WORK ORDER:
Using the text below on bladder injury during cesarean delivery, answer these questions:
1. What range of event rates is given for iatrogenic bladder injury during cesarean section?
2. How much of the bladder was left in the reported case?
3. Which bowel part is most commonly used in augmentation cystoplasty?

TEXT EXCERPT:
──────────

To the best of our knowledge, this is the first case report of iatrogenic cystectomy during cesarean delivery. Iatrogenic bladder injury can happen during open, laparoscopic, endoscopic, urological, or abdominal surgeries. Iatrogenic bladder injury is a rare complication during cesarean section, with an event rate ranging from 0.0016% to 0.94%.1
Bladder injury during CD was reported to be of higher frequency in multipara women, previous cesarean deliveries, and emergency CD.2 It was noted that the frequency of bladder injury is higher in women with repeated cesarean deliveries (58.5%) compared to women with primary CD (41.2%).3 Similar observations were noted in the literature, where Phipps et al.2 and Rahman et al.3 demonstrated that the incidence of incidental cystotomy was three times higher in women who had a previous cesarean delivery (0.81% vs. 0.27%, P = .0014).
Bladder injury is more likely to occur during emergency CD compared to elective CD, with an event rate of 31% and 11%, respectively. Meanwhile, the incidence of bladder injury was observed to be higher if a trial of normal delivery progressed to second stage (83%) than in those who failed to progress to second stage (61%). It was also noted that the complication of uterine rupture is associated with 14% of bladder injuries.2 Furthermore, there were no significant implications based patient's age or body mass index.2
In our case, only 10–15% of the bladder was left. The primary goal of management was to restore micturition function by having an adequate bladder capacity with low intravesical pressure and no urinary incontinence. The patient was offered neobladder and bilateral ureteral re-implant with continent catheterizable stoma.
Augmentation cystoplasty (AC) is frequently used in the adult population for the treatment of many medical conditions, where the bladder function is compromised or severely affected. These conditions include neurogenic bladder dysfunction, inflammatory diseases (i.e. tuberculous cystitis) with to severely contracted bladder, interstitial cystitis, and eventually the reconstruction of inadvertent bladder injury.4
AC can be carried out with the use of different bowel segments. Enterocystoplasty is general term used to indicate that a part of a bowel segment has been used to improve bladder capacity; however, based on the selected part of the bowel, a different terminology may be applied. The most commonly used bowel part in AC is the detubularized segment of the ileum, and thus, the term ileocystoplasty is applied. In general, augmentation enterocystoplasy has shown favorable outcomes in terms of long-term durability and more frequent patient satisfaction; however, it does not come without complications, as it carries an increased risk of malignancy.5
Spontaneous voiding after augmentation cystoplasty is achieved by abdominal straining to increase abdominal pressure. Hence, Patients should be informed about the possibility of intermittent catheterization. Continent abdominal stomas can be done if the urethra is not suitable for catheterization, as in conditions like urethral stricture, urethral loss, sensitive urethra, and bladder neck reconstruction. The main indication for revision is stenosis and inability to catheterize, followed by leakage.

──────────

ENTRIES SUPPLIED:

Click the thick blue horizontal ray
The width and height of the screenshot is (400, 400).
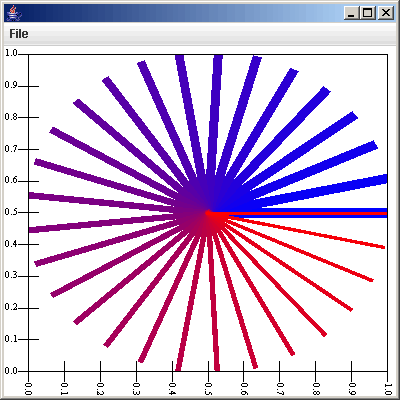299,210
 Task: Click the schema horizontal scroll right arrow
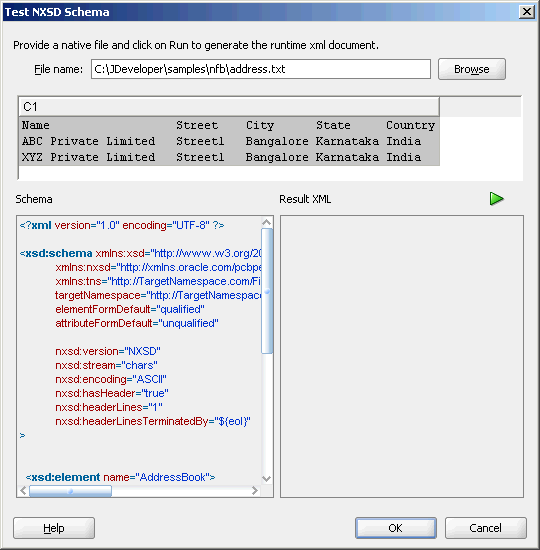[255, 490]
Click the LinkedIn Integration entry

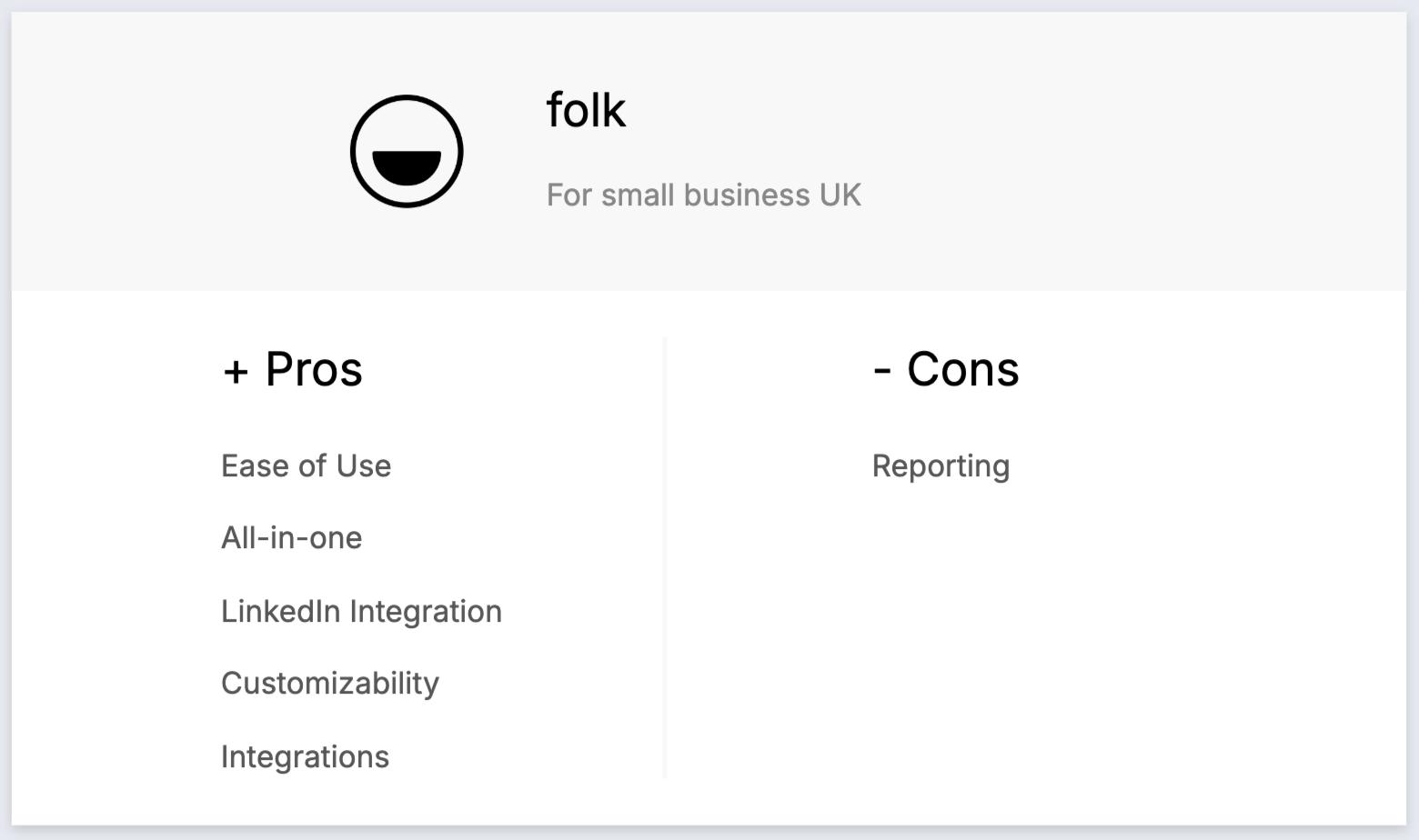tap(361, 611)
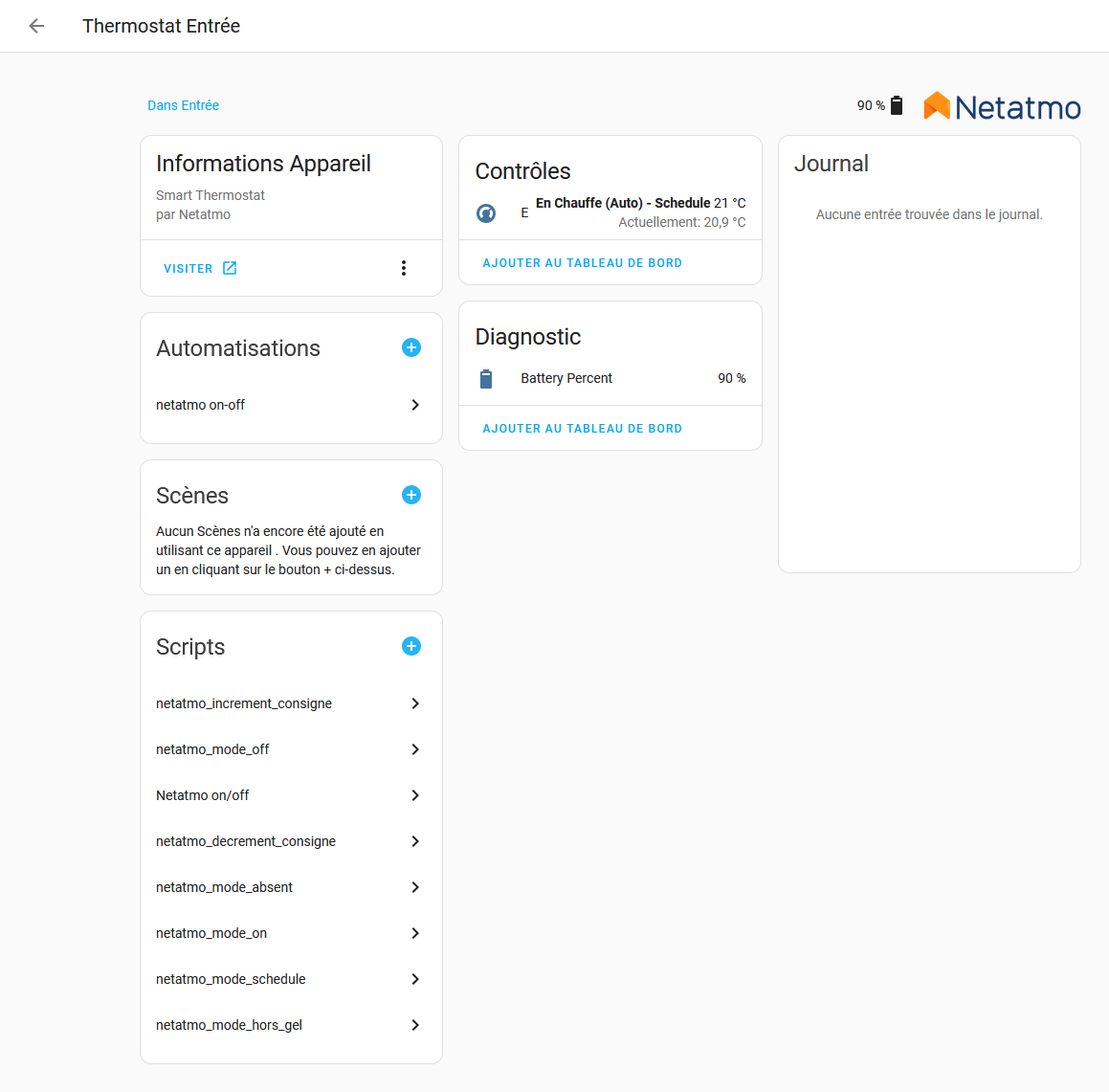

──────────

PROBLEM SOLUTION:
1. 0.0016% to 0.94%
2. Only 10–15%
3. The detubularized segment of the ileum